_WHAT YOU SHOULD DO_
From the entries below, gather every line containing the string "accomplish".

_MATERIAL FOR THE TASK_
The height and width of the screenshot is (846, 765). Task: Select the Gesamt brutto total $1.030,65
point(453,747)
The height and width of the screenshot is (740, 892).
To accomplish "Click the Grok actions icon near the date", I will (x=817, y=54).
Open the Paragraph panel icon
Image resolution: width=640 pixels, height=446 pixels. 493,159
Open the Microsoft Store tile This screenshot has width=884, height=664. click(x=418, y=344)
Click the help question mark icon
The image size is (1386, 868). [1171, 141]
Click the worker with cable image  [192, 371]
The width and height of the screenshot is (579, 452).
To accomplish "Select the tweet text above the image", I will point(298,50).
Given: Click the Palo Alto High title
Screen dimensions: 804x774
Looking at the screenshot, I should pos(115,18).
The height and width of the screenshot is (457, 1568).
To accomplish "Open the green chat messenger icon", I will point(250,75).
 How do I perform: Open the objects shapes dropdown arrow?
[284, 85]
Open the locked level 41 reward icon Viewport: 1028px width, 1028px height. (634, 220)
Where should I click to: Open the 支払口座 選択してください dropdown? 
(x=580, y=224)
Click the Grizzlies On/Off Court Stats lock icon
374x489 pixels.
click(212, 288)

_OUTPUT_
To accomplish "Click the Grok actions icon near the date", I will (x=817, y=54).
To accomplish "Select the tweet text above the image", I will point(298,50).
To accomplish "Open the green chat messenger icon", I will point(250,75).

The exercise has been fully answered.